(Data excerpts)
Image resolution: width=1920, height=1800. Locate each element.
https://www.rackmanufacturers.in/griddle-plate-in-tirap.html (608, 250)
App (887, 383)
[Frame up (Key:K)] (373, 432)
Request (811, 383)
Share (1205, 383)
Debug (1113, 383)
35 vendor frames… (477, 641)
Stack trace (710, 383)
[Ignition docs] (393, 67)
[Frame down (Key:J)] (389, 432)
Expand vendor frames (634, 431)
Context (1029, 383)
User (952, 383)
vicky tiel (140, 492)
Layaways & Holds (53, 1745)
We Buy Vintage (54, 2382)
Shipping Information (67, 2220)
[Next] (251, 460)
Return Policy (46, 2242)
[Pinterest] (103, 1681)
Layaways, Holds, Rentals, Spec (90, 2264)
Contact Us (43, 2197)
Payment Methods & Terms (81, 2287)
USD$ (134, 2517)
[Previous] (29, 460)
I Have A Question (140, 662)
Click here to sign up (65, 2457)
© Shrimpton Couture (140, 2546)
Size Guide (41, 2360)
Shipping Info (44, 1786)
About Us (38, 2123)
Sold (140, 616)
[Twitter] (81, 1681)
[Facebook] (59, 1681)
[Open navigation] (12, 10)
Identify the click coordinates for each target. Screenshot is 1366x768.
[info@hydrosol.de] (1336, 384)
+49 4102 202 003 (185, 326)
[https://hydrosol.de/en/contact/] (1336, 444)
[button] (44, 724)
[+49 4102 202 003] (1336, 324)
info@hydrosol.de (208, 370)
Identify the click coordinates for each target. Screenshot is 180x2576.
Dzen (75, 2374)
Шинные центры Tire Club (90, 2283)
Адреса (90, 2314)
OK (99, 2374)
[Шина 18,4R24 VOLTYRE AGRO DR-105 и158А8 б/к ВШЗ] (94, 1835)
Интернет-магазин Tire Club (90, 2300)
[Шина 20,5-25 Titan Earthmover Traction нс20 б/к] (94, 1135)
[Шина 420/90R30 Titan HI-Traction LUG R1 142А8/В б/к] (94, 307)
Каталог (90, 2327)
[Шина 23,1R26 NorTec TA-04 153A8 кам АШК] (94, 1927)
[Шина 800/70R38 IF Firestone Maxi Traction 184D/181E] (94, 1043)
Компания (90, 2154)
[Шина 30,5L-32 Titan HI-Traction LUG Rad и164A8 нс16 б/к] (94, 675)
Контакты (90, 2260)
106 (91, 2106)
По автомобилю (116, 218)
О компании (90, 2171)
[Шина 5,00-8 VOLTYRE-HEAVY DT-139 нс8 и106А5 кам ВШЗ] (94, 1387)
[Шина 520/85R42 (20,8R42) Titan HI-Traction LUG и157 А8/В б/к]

**Your task**
Return, unchanged, the run of lines above that opens with the line containing "[Next] (251, 460)" and closes with the line containing "[Шина 23,1R26 NorTec". Include both.

**Solved exercise**
[Next] (251, 460)
Return Policy (46, 2242)
[Pinterest] (103, 1681)
Layaways, Holds, Rentals, Spec (90, 2264)
Contact Us (43, 2197)
Payment Methods & Terms (81, 2287)
USD$ (134, 2517)
[Previous] (29, 460)
I Have A Question (140, 662)
Click here to sign up (65, 2457)
© Shrimpton Couture (140, 2546)
Size Guide (41, 2360)
Shipping Info (44, 1786)
About Us (38, 2123)
Sold (140, 616)
[Twitter] (81, 1681)
[Facebook] (59, 1681)
[Open navigation] (12, 10)
Identify the click coordinates for each target. Screenshot is 1366x768.
[info@hydrosol.de] (1336, 384)
+49 4102 202 003 (185, 326)
[https://hydrosol.de/en/contact/] (1336, 444)
[button] (44, 724)
[+49 4102 202 003] (1336, 324)
info@hydrosol.de (208, 370)
Identify the click coordinates for each target. Screenshot is 180x2576.
Dzen (75, 2374)
Шинные центры Tire Club (90, 2283)
Адреса (90, 2314)
OK (99, 2374)
[Шина 18,4R24 VOLTYRE AGRO DR-105 и158А8 б/к ВШЗ] (94, 1835)
Интернет-магазин Tire Club (90, 2300)
[Шина 20,5-25 Titan Earthmover Traction нс20 б/к] (94, 1135)
[Шина 420/90R30 Titan HI-Traction LUG R1 142А8/В б/к] (94, 307)
Каталог (90, 2327)
[Шина 23,1R26 NorTec TA-04 153A8 кам АШК] (94, 1927)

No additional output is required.